• [Work to complete]: Whatever the records say, set them down exactly.

== Segment start ==

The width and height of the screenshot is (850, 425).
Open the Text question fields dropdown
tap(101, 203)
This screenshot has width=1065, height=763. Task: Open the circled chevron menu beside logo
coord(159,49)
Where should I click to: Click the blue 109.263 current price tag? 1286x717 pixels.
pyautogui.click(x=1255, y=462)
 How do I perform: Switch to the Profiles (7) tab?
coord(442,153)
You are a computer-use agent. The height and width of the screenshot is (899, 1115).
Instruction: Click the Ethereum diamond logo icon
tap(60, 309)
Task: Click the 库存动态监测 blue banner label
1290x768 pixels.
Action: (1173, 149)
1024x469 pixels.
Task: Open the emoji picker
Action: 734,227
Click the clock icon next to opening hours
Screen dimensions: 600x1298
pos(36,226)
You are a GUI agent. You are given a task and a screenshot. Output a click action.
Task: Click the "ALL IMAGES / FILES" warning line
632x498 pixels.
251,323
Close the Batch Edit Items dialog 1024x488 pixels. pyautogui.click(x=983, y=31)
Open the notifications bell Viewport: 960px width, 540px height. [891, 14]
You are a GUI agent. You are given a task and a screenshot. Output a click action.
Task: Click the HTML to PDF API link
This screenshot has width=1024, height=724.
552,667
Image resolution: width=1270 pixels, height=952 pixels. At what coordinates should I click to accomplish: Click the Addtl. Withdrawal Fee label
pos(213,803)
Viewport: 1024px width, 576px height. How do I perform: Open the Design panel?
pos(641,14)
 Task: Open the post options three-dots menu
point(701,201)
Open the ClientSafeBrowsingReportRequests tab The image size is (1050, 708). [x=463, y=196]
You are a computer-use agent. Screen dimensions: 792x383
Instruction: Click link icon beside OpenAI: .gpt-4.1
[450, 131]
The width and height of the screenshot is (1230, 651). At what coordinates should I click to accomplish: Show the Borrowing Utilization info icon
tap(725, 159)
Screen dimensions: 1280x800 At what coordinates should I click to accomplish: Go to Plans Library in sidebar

== Segment end ==

• [Your solution]:
The width and height of the screenshot is (850, 425).
Open the Text question fields dropdown
tap(101, 203)
This screenshot has width=1065, height=763. Task: Open the circled chevron menu beside logo
coord(159,49)
Where should I click to: Click the blue 109.263 current price tag? 1286x717 pixels.
pyautogui.click(x=1255, y=462)
 How do I perform: Switch to the Profiles (7) tab?
coord(442,153)
You are a computer-use agent. The height and width of the screenshot is (899, 1115).
Instruction: Click the Ethereum diamond logo icon
tap(60, 309)
Task: Click the 库存动态监测 blue banner label
1290x768 pixels.
Action: (1173, 149)
1024x469 pixels.
Task: Open the emoji picker
Action: 734,227
Click the clock icon next to opening hours
Screen dimensions: 600x1298
pos(36,226)
You are a GUI agent. You are given a task and a screenshot. Output a click action.
Task: Click the "ALL IMAGES / FILES" warning line
632x498 pixels.
251,323
Close the Batch Edit Items dialog 1024x488 pixels. pyautogui.click(x=983, y=31)
Open the notifications bell Viewport: 960px width, 540px height. [891, 14]
You are a GUI agent. You are given a task and a screenshot. Output a click action.
Task: Click the HTML to PDF API link
This screenshot has width=1024, height=724.
552,667
Image resolution: width=1270 pixels, height=952 pixels. At what coordinates should I click to accomplish: Click the Addtl. Withdrawal Fee label
pos(213,803)
Viewport: 1024px width, 576px height. How do I perform: Open the Design panel?
pos(641,14)
 Task: Open the post options three-dots menu
point(701,201)
Open the ClientSafeBrowsingReportRequests tab The image size is (1050, 708). [x=463, y=196]
You are a computer-use agent. Screen dimensions: 792x383
Instruction: Click link icon beside OpenAI: .gpt-4.1
[450, 131]
The width and height of the screenshot is (1230, 651). At what coordinates should I click to accomplish: Show the Borrowing Utilization info icon
tap(725, 159)
Screen dimensions: 1280x800 At what coordinates should I click to accomplish: Go to Plans Library in sidebar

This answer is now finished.